Written tasks »
**A.** In the passage on differential equations, what makes a differential equation first-order?
**B.** Using the passage on differential equations, explain in one to three sentences why identifying solution convergence matters.
**C.** Pick up the passage on differential equations after its final sentence and continue it.

First-Order Differential Equations
A first-order differential equation is one that involves the first derivative of a function but no higher derivatives. For instance, the differential equation given in this exercise, \[y^{\prime} = \frac{(4-t y)}{(1+y^{2})}\], is a first-order differential equation because it contains the first derivative \(y'\) of the function \(y(t)\). What makes these types of equations significant is that they often describe rates of change and can be used to predict future behavior of systems based on initial conditions.To solve these equations, one usually needs an initial condition—an information point from which the solution will be determined. Solving first-order differential equations can be straightforward or complex depending on their form, but they are fundamental for understanding linear systems.
Solution Convergence
Solution convergence refers to the behavior of solutions to a differential equation as they evolve over time. Convergence occurs when all the curves in a direction field move toward a single point or settle into a pattern over time. This means that despite variations in initial conditions, solutions stabilize and predictably approach a particular state. In the context of this problem, you analyze the graphical representation of solutions in the direction field. If the field lines seem to funnel towards a trajectory or a fixed point, you are witnessing convergence. Identifying convergence is vital as it indicates stability, which is often a desirable property in systems analysis. It tells you that the system will not tend to wildly differ over time but instead will hone in on a specific behavior.

Data listing »
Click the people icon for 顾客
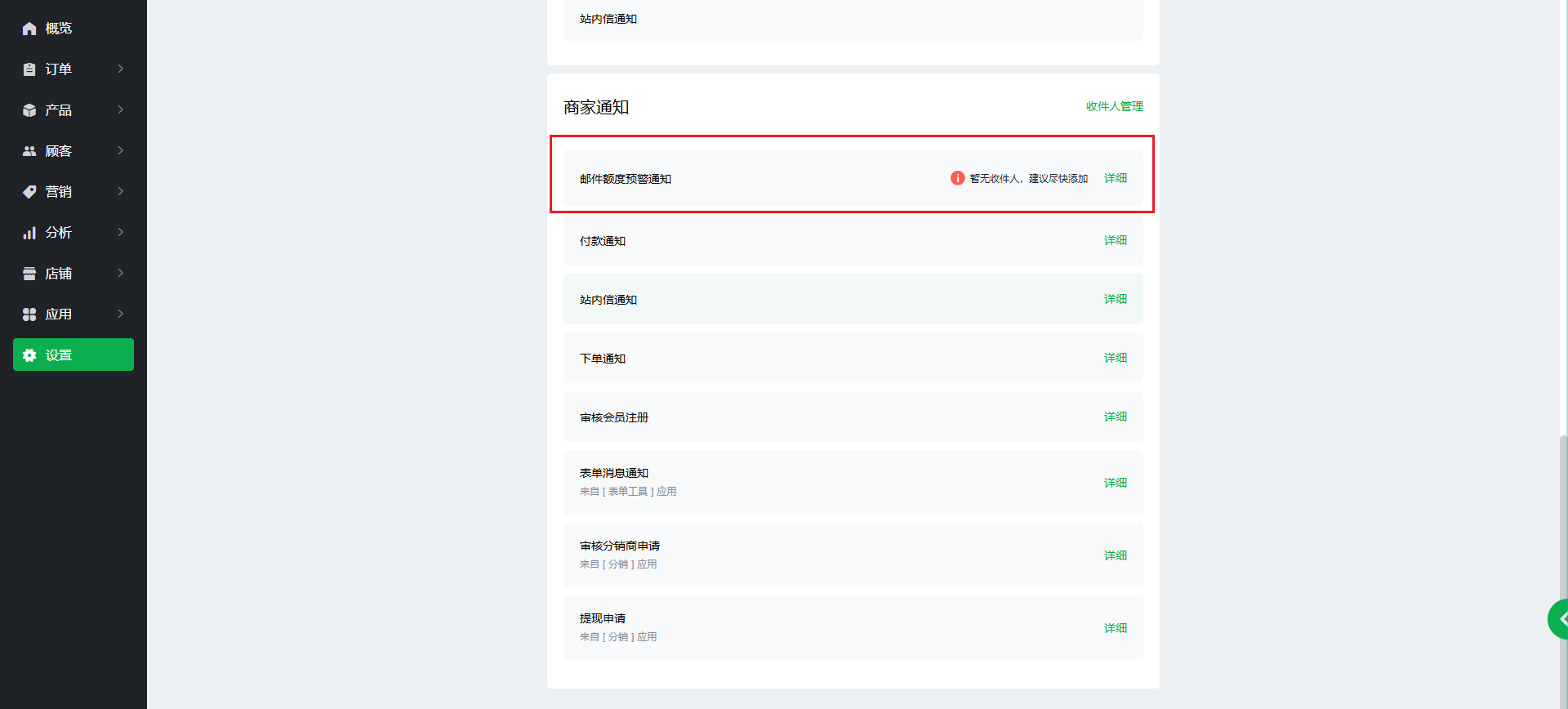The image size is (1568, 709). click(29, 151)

--

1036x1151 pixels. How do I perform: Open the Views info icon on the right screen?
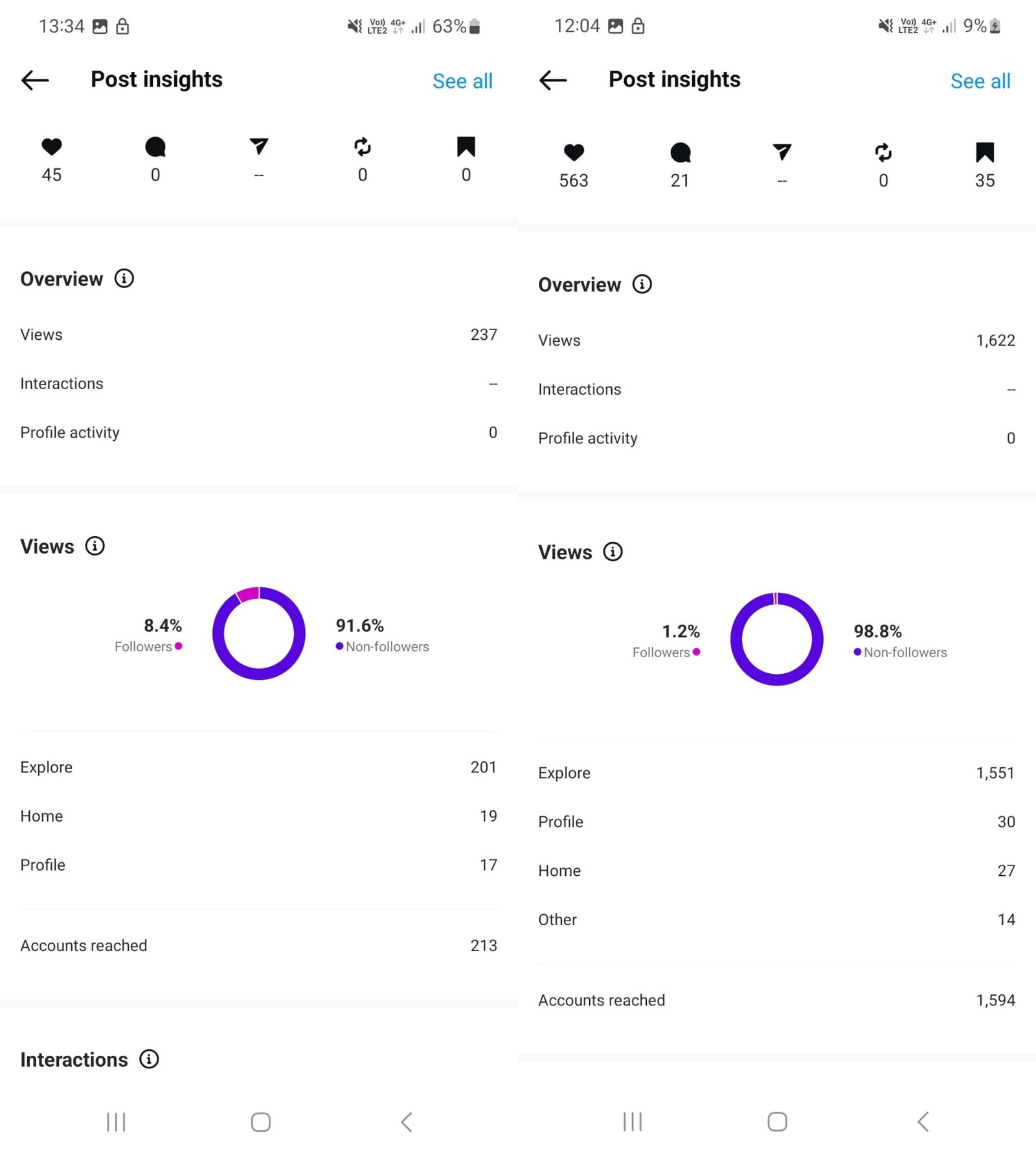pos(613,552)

Results of the exercise »
**A.** It involves the first derivative of a function but no higher derivatives.

**B.** Convergence indicates stability, which is often a desirable property in systems analysis. It shows that the system will not vary wildly over time and will instead settle into a specific behavior.

**C.**
Visualization of Solutions
Visualizing solutions of differential equations using a direction field can be an intuitive and effective way to gain insights into the behavior of solutions without actually solving the equations analytically. A direction field consists of tiny line segments or arrows plotted on a grid where each arrow shows the slope of the solution curve at a particular point.To create a direction field like the one in the exercise, you:
  • Choose a grid of points across the plane.
  • Calculate the slope \(y'\) at each point using the differential equation.
  • Draw small arrows that match these slopes at each corresponding grid point.
This graphical representation allows you to "see" how the solutions behave over the plane and make observations about convergence or divergence. It is a powerful tool for predicting long-term behavior and stability of solutions.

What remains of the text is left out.